When the Bulls first started convincing people they had a shot at 70 wins, along about mid-season, every writer who came around to admitting the possibility felt compelled to add "if they don't suffer a major injury." Now, here was Pippen down, and everyone else was flowing into place to fill his role. Kukoc, of course, had sought to start all along, and Kerr's role as deadeye distance shooter really didn't change. Yet Buechler was especially impressive: with his solid outside shot and his consistent devotion to duty--night in, night out, he brought the same energy level off the bench--there was something of the naval ensign to his play. Maybe it was the way his high white socks made one think of dress whites. Anyway, all was still going according to plan. Or so it went until Saturday night, when the Bulls' goal of 70 wins was put in greater jeopardy than ever.
They were in New Jersey to play the Nets, a poor team trying to find its sense of rhythm with a new big man, seven-foot-six-inch center Shawn Bradley. It seemed like a routine game--until Rodman, who had kept himself more or less in control the entire season, got himself thrown out in the first quarter. It was a bogus call made by a team of no-name referees. They called Rodman for a technical foul on a play where he showed a fit of pique after a Jersey basket, hurling the ball in anger, a violation usually considered delay of game, then hit him with a second technical--meaning automatic ejection--after he argued a bad foul call. Rodman then went ballistic, butted the referee with his forehead, stripped off his jersey, stomped on it, and overturned a cooler of fluids behind the Nets bench on his way out.

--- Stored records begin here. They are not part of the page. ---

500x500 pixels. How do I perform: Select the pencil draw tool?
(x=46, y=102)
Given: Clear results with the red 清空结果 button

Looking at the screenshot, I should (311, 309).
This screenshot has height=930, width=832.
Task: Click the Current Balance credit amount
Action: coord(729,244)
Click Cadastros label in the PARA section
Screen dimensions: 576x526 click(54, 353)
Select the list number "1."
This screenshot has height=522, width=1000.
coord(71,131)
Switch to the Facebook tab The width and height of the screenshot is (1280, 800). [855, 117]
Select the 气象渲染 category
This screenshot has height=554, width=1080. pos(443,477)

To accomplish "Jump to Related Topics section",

This behavior eventually produced a six-game suspension from the league, which redoubled the Bulls' problems pursuing 70 wins. Yet that night they were simply concerned with beating the Nets. The team remained composed--Jackson, in fact, hung his head and laughed out loud after Rodman's ejection--but they were on the road, without their two starting forwards, with their top backup power forward, rookie Jason Caffey, also out with a sprained hip, and against a fired-up team. Every other team in the NBA would have put this one in the tank and gone on to Philadelphia. Yet, after trailing 52-46 at the half, the Bulls came out determined. They turned up the defensive pressure and clamped down on the Nets. Jordan took it on himself to collapse into the lane and pull down rebounds, amassing a Rodman-esque 16 on the night. That extra expenditure of energy took its toll; while Jordan finished with a game-high 37 points, most of those came early, and he shot miserably in the fourth quarter. Yet Buechler came off the bench to score 11 points in 14 minutes, Kerr added 10, and Bill Wennington--fresh off the injured list himself with bone spurs in his ankles--added a couple of critical jump shots down the stretch. The Bulls took the lead and held it, and Jordan preserved it with four straight free throws in the final minute.
The Bulls' 97-93 victory was probably the most dramatic win of the season, yet it was overshadowed by all the hooha over Rodman. In fact, Sam Smith's story in the Tribune the following day spent so much time on Rodman it barely even discussed the game or the outcome.
Still the Bulls had rolled on, without two of their star players and without a proper power forward on the active roster, now needing to finish 13-5 to set the record. By the end of this weekend we should know if they'll attain it.